Although Feldstein proved nothing with his unrelenting attacks on government programs, he demonstrated how clever economists, armed with sophisticated mathematical and statistical techniques, along with the help of well‑trained graduate assistants, are capable of manipulating models to get whatever results they desire. As economists like to joke, that if you torture the data long enough they will confess. So, although economists such as Feldstein can give their work the appearance of scientific precision, their work must necessarily remain suspect.
For example, Social Security's presumably negative effect on saving was at the core of Feldstein's model, but saving has a contradictory effect on the economy. Some models assume that saving encourages investment, while others assume that saving depresses demand, which, in turn, holds back investment. No matter which assumption about the effect of saving economists choose, they can point to reputable theories and models that support them. Admittedly, as economists marginalized Keynesian theory, the models that show the positive influence of saving have become more common. That shift does not reflect an advance in knowledge, but rather a consequence of the right‑wing offensive.
Also, economists can pick and choose among various time periods and data sets, avoiding combinations that do not confirm what they want to find. While such models ‑‑ including many of the models to which I have referred in this book ‑‑ might suggest new lines of research or raise questions about previously accepted truths, they cannot constitute proof by any means.
So, economists may build their models and pundits or politicians can foist the results of these models on the unsuspecting public as if they were scientific evidence, but they are not grounded in science. For example, almost two decades after the errors in Feldstein's original model had been revealed, conservative ideologists, such as those at the Heritage Foundation, still continue to trumpet his long‑discredited calculation as serious evidence of the damage done by Social Security (see, for example, Mitchell 1998).

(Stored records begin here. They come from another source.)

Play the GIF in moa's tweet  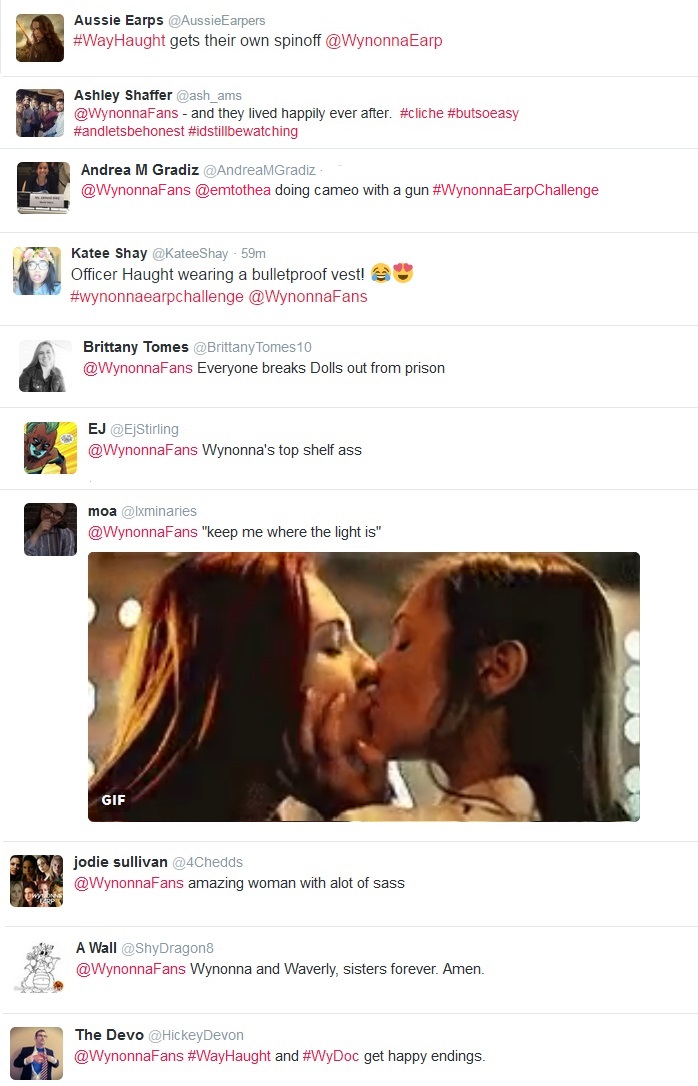364,686
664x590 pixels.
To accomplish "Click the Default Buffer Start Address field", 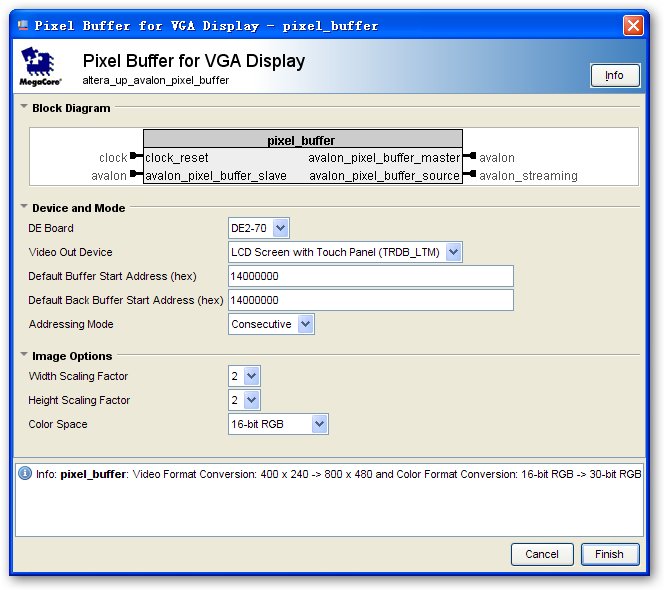I will point(370,276).
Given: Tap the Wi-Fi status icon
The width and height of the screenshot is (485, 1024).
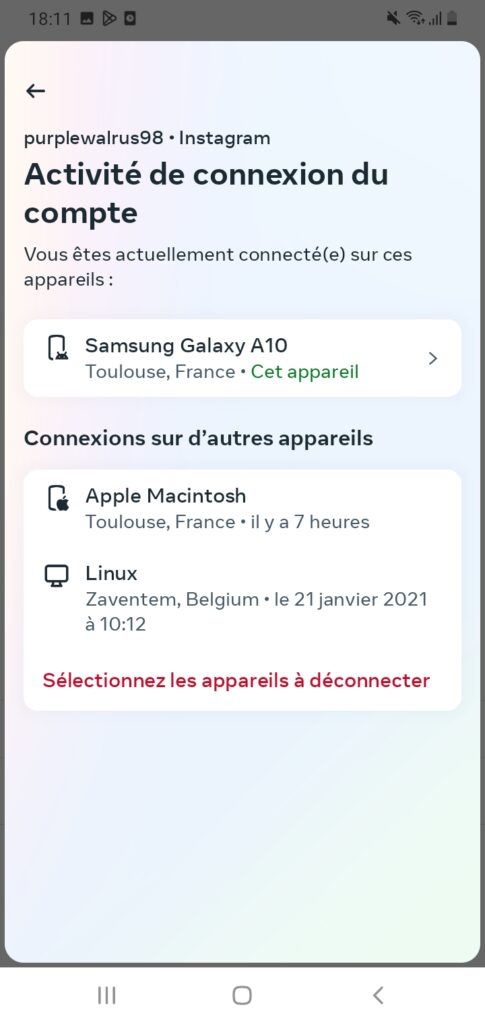Looking at the screenshot, I should pos(414,18).
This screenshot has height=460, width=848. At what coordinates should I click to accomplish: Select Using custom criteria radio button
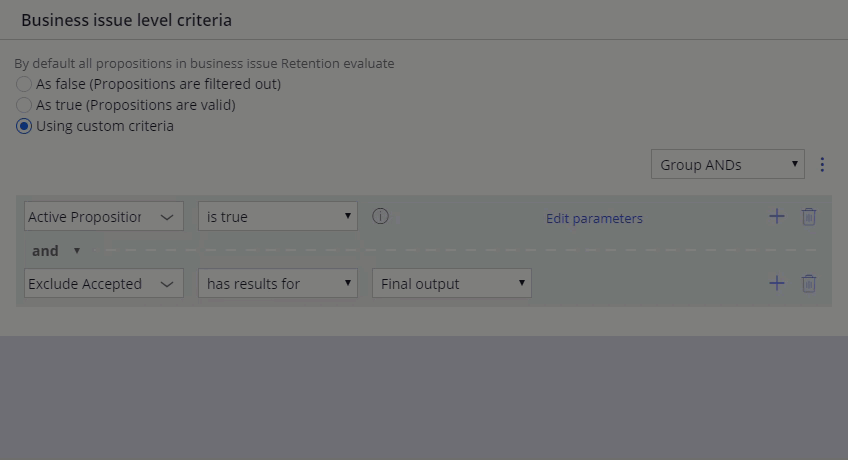pos(24,126)
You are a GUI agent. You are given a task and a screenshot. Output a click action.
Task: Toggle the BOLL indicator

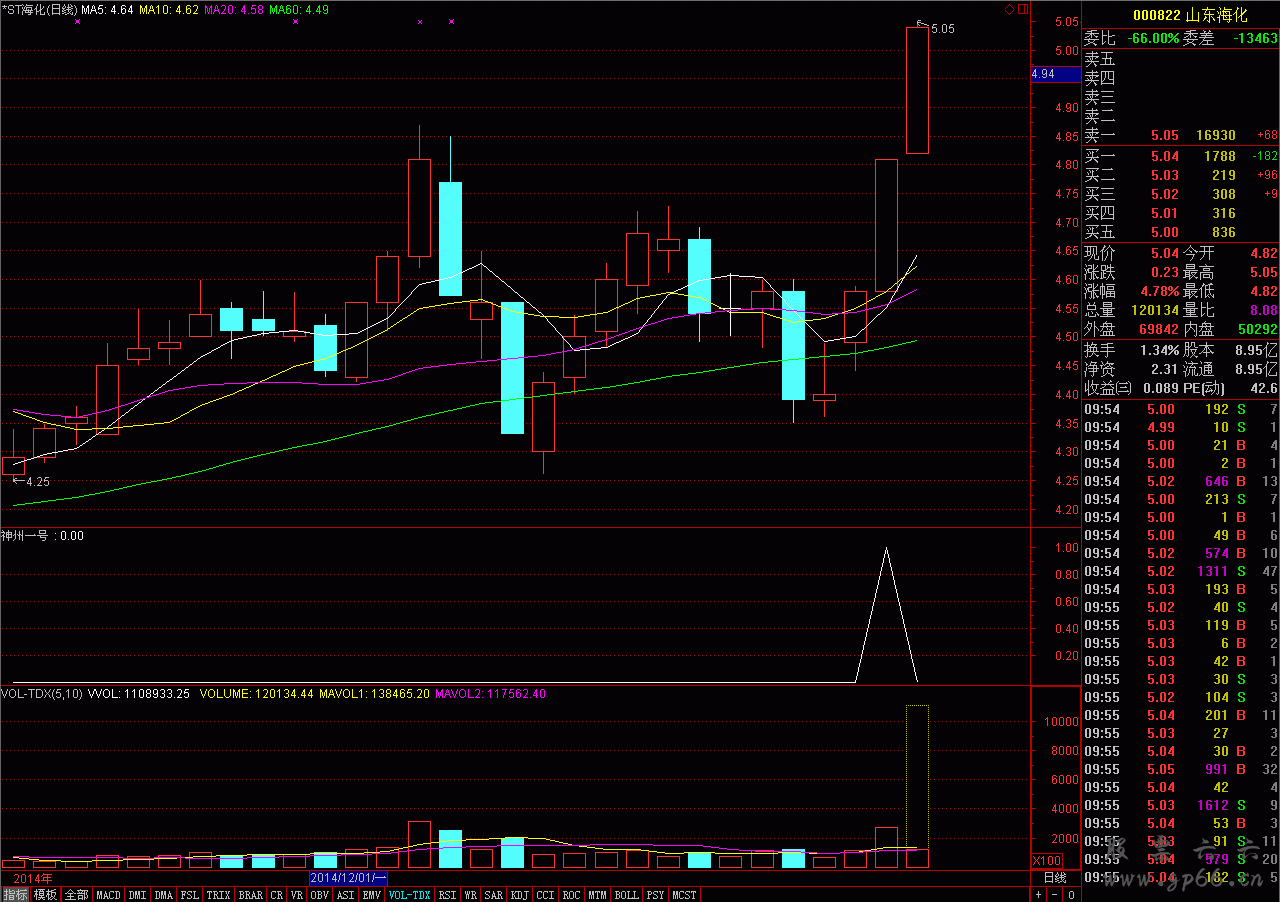pyautogui.click(x=626, y=895)
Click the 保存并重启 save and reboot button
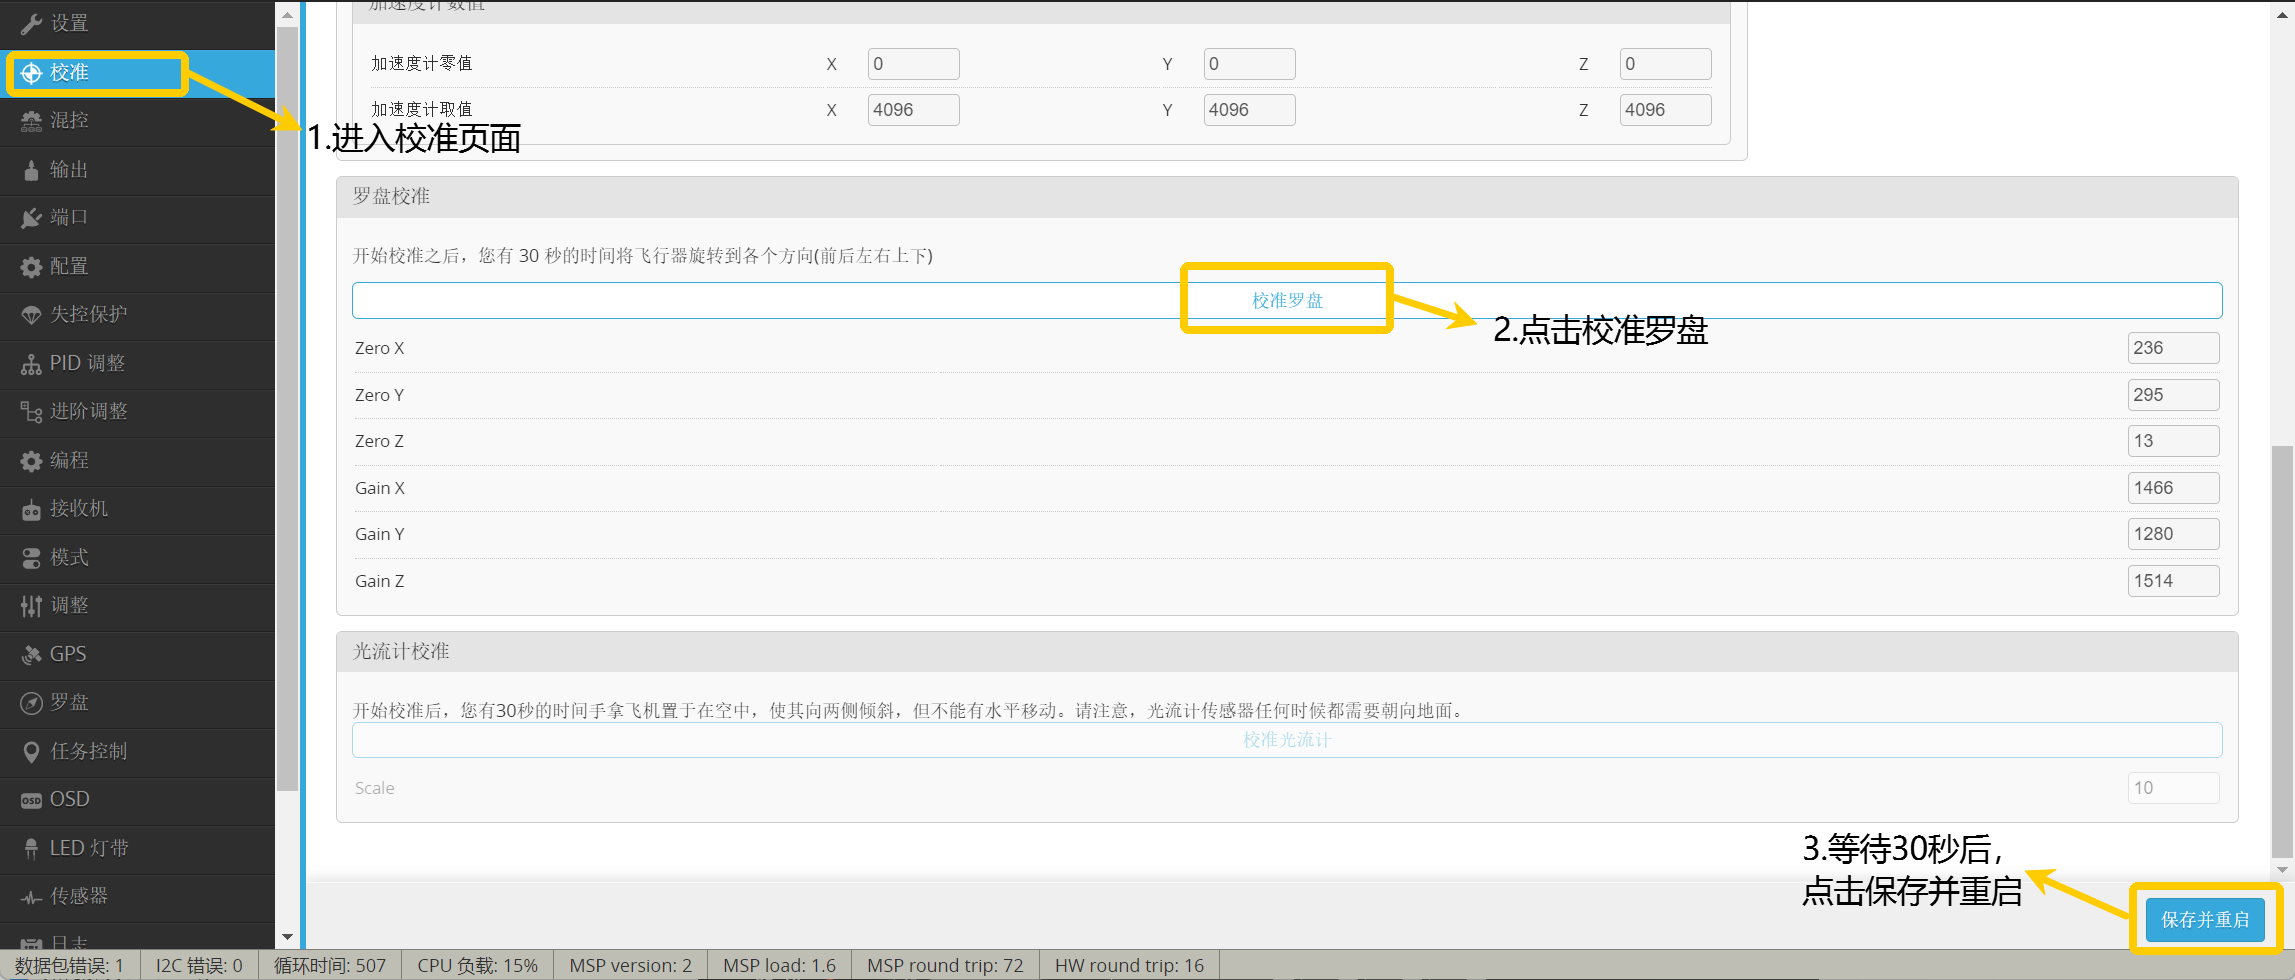The width and height of the screenshot is (2295, 980). pos(2204,919)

I believe that Social Security is one of the most effective government programs ever devised in the United States, but I can neither prove nor disprove that assertion with a computer model. In fact, Feldstein's results might possibly turn out to be correct after all, but nobody can know for certain. Different economists have come up with a wide range of estimates (see Lesnoy and Leimer 1985).
Unfortunately, the public rarely has the opportunity to hear about the full range of economic information. Ideological filters determine who gets hired or tenured in economics departments. Those economists who manage to defy the conventional wisdom face the added barrier of getting their work published in "reputable" journals. Even if such papers manage to find their way into journals, they lack the "megaphone" of powerful agencies, such as the Heritage Foundation, which give wide distribution to long‑discredited material without much fear of being exposed. So, ultimately what the public learns about how the economy works are those results that conform to the desires of the rich and powerful.